当前研究聚焦于开发具有高效和精准靶向的新衣壳、利用机器学习预测AAV-受体相互作用、以及结合CRISPR/Cas9等基因编辑工具实现体内基因修复。此外，合成生物学方法（如重编码壳蛋白引入非天然氨基酸）和表征新型AAV变体（如从人类组织/灵长类动物分离）正扩展载体平台。尽管挑战犹存，AAV载体作为基因治疗的核心工具，在精准医学时代的应用前景不可替代。

• Berns KI, P. C. 1996. Adeno-associated virus biology. Fields Virology, 2: 1887-1907.
• Gao G, V. M. R. S. 2002. Clades of adeno-associated viruses are widely disseminated in human tissues. Journal of Virology, 76(16): 7910-7921.

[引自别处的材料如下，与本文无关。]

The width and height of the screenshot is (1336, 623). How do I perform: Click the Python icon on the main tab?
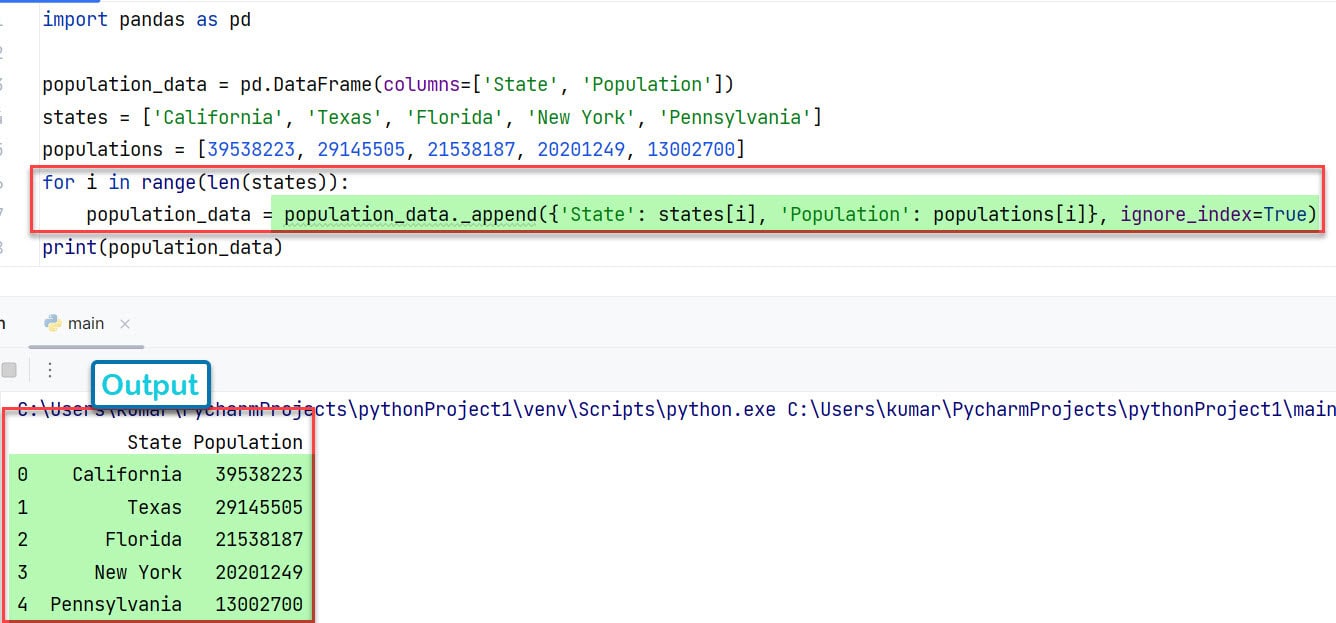(52, 322)
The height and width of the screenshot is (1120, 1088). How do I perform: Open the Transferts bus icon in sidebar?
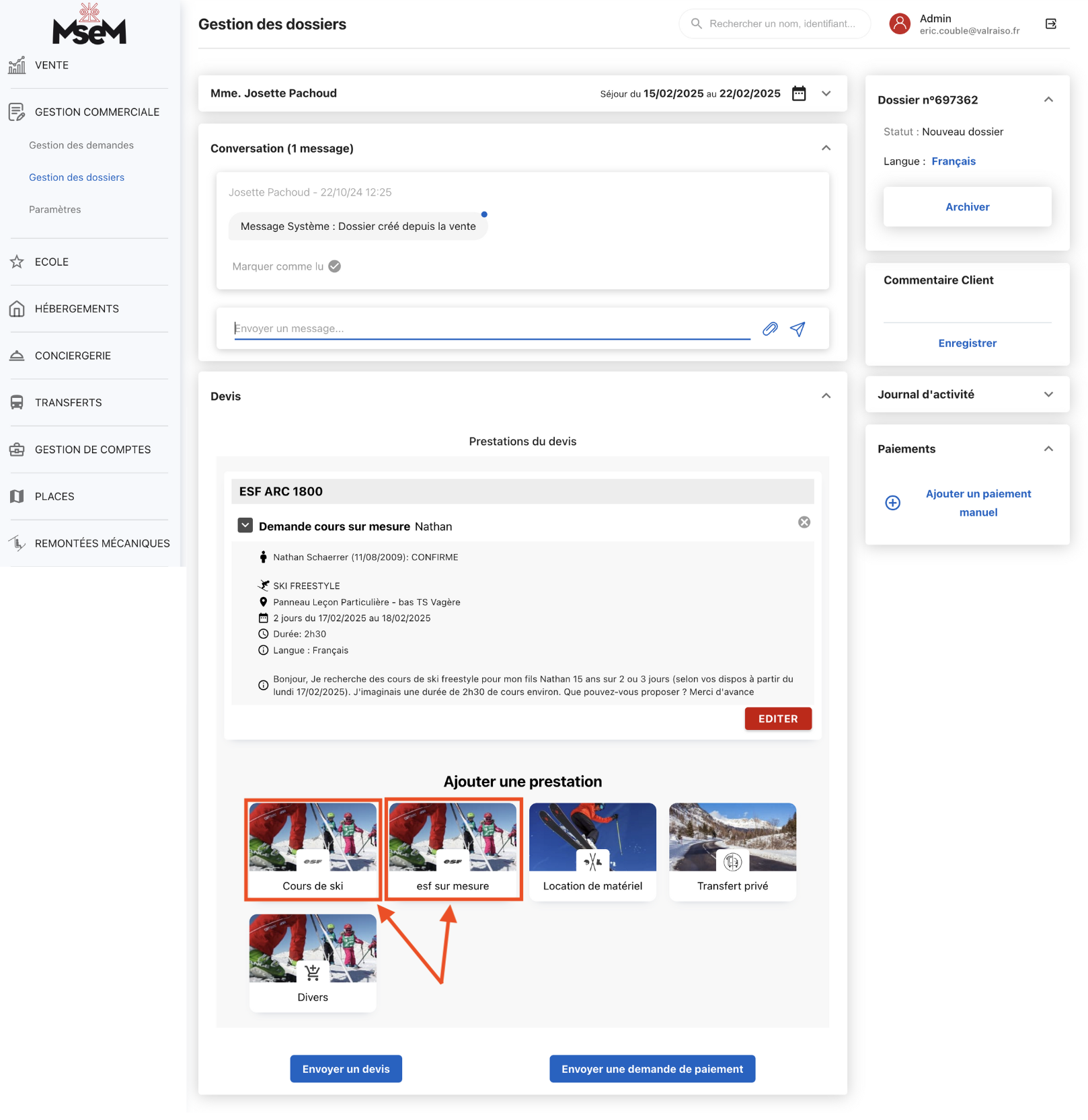[x=17, y=403]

• Kotin RM, M. R. M. 1990. Site-specific integration by adeno-associated virus. Proceedings of the National Academy of Sciences, 87(6): 2211-2215.
• Mingozzi F, H. K. A. 2011. Immune responses to AAV vectors: overcoming barriers to successful gene therapy. Blood, 118(5): 877-888.

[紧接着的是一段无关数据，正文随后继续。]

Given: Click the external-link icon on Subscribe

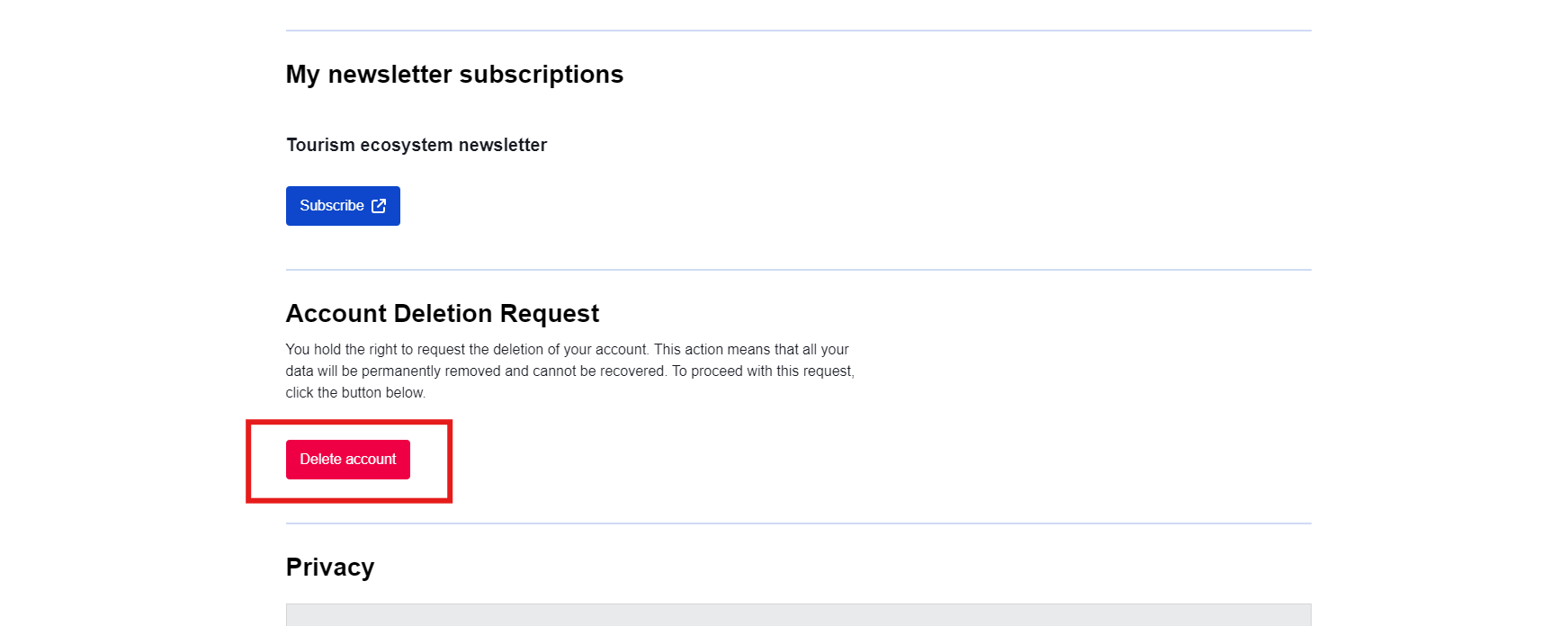Looking at the screenshot, I should coord(379,206).
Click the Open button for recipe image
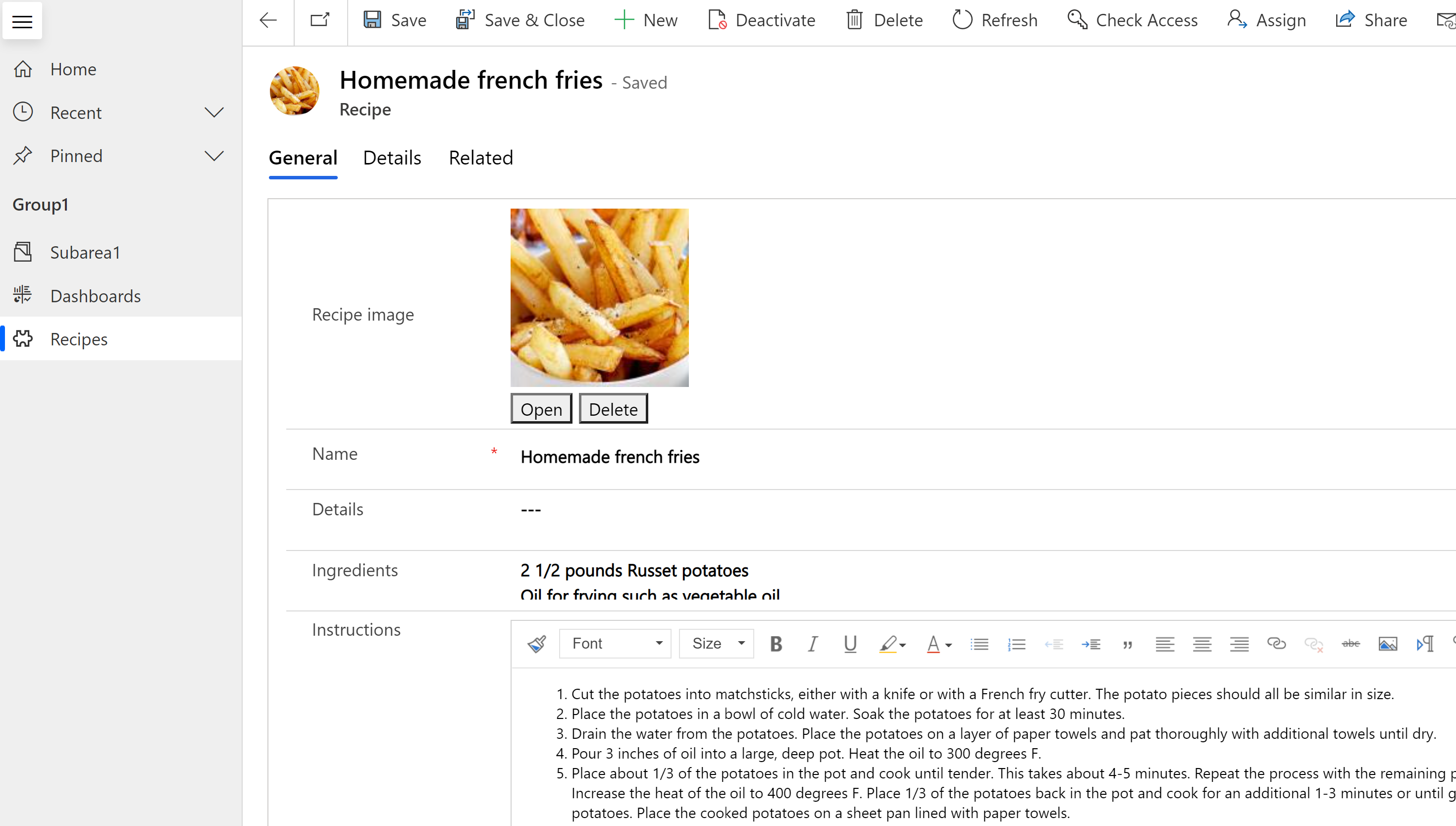Screen dimensions: 1456x826 (x=541, y=409)
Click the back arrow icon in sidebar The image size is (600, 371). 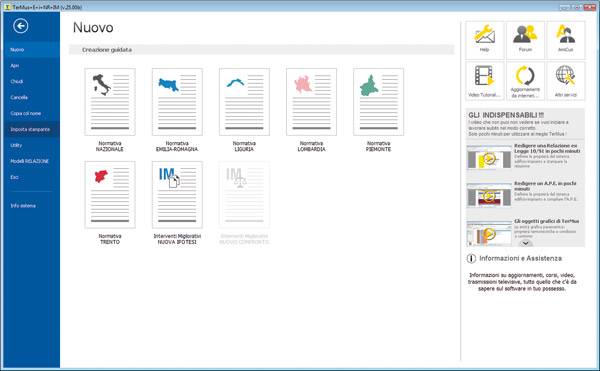coord(20,26)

• Daya S, B. K. I. 2008. Gene therapy using adeno-associated virus vectors. Clinical Microbiology Reviews, 21(4): 728-748.
• Zinn E, P. L. V. 2015. In silico reconstruction of the viral evolutionary lineage yields a potent gene therapy vector. Cell, 160(5): 991-1006.
• Lisowski L, D. A. P. 2014. Selection and evolution of adeno-associated virus capsids for liver-directed gene therapy. Molecular Therapy, 22(5): 962-973.
• Wang D, T. P. W. L. 2019. Adeno-associated virus as a current and future platform for gene and cell therapy. Nature Reviews Drug Discovery, 18(5): 358-378.